Poorer areas have lost out on £1bn since 2010

As the government proposes another adjustment to funding in favour of wealthier areas, council leaders have united to campaign against austerity only for the most deprived.

SIGOMA, a special interest group of 46 urban authorities in the northern, midland and south-coast regions of England, is calling on the government to drop plans to allocate £153 million to the wealthiest authorities in this year’s Local Government Finance Settlement through the negative revenue support grant.

The cross-regional coalition say that by 2020 deprived areas outside London will have lost out on almost £1 billion since 2010 when austerity began, through these proposals and similar policy decisions.

Stephen Houghton, leader of Barnsley Council and head of the group said: “These latest proposals are the final straw in a pattern of policymaking that has consistently adjusted settlements in favour of some of the wealthiest parts of the country and forced our councils to cut further and faster than most.

“The system is so opaque that government is able to continue claiming its decisions are fair, just as it channels scarce funding to the richest parts of the country. The grim reality is that austerity has not been distributed evenly and some of the wealthiest councils have been consistently insulated from the worst of it by deliberate decisions made in Westminster.

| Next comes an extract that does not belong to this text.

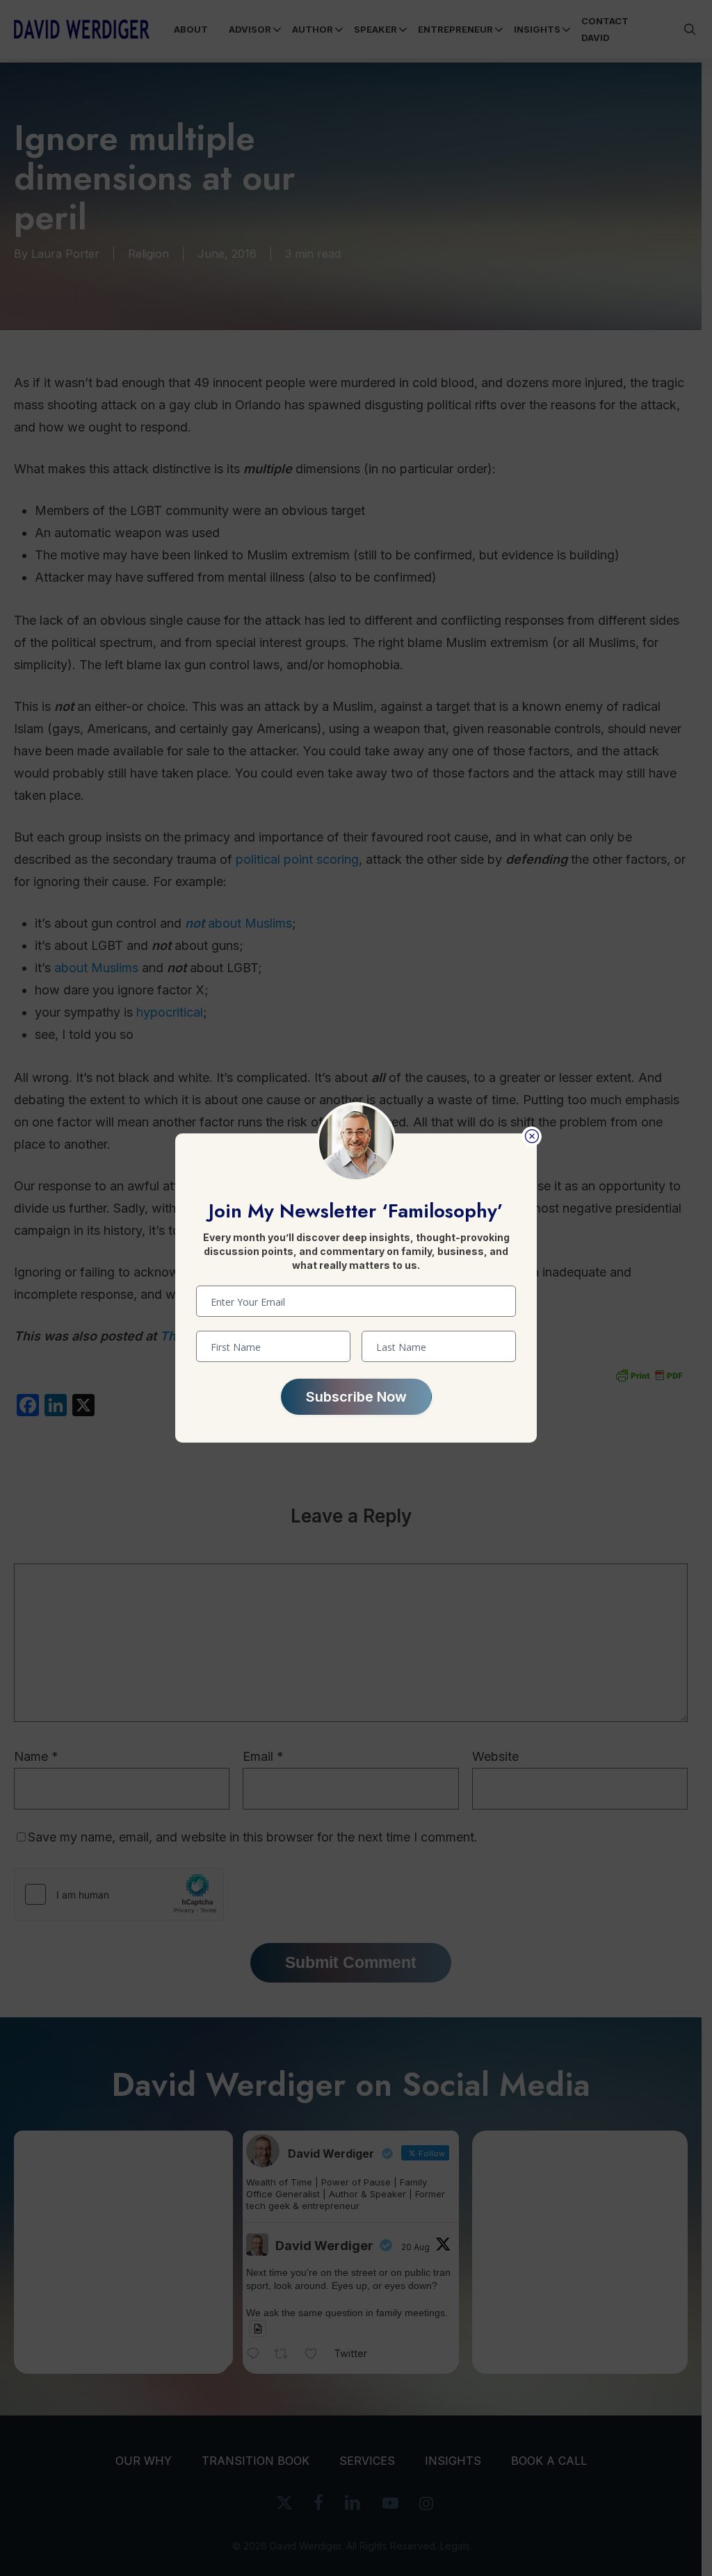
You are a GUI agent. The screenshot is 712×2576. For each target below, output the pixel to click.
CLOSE (531, 1136)
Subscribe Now (356, 1396)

“But the cumulative impact of all this in practice means more deprived areas that face greater costs to support vulnerable residents, our grandmas and grandads and children who don’t have anyone else to look after them, suffer. Quite simply, it isn’t fair. When areas like Knowsley and South Tyneside who have suffered cuts to their core funding of around 30 per cent get nothing whilst areas like Surrey who have lost just four per cent get £27 million out of this latest proposal you know something has to be wrong. The government knows it. It has to stop.”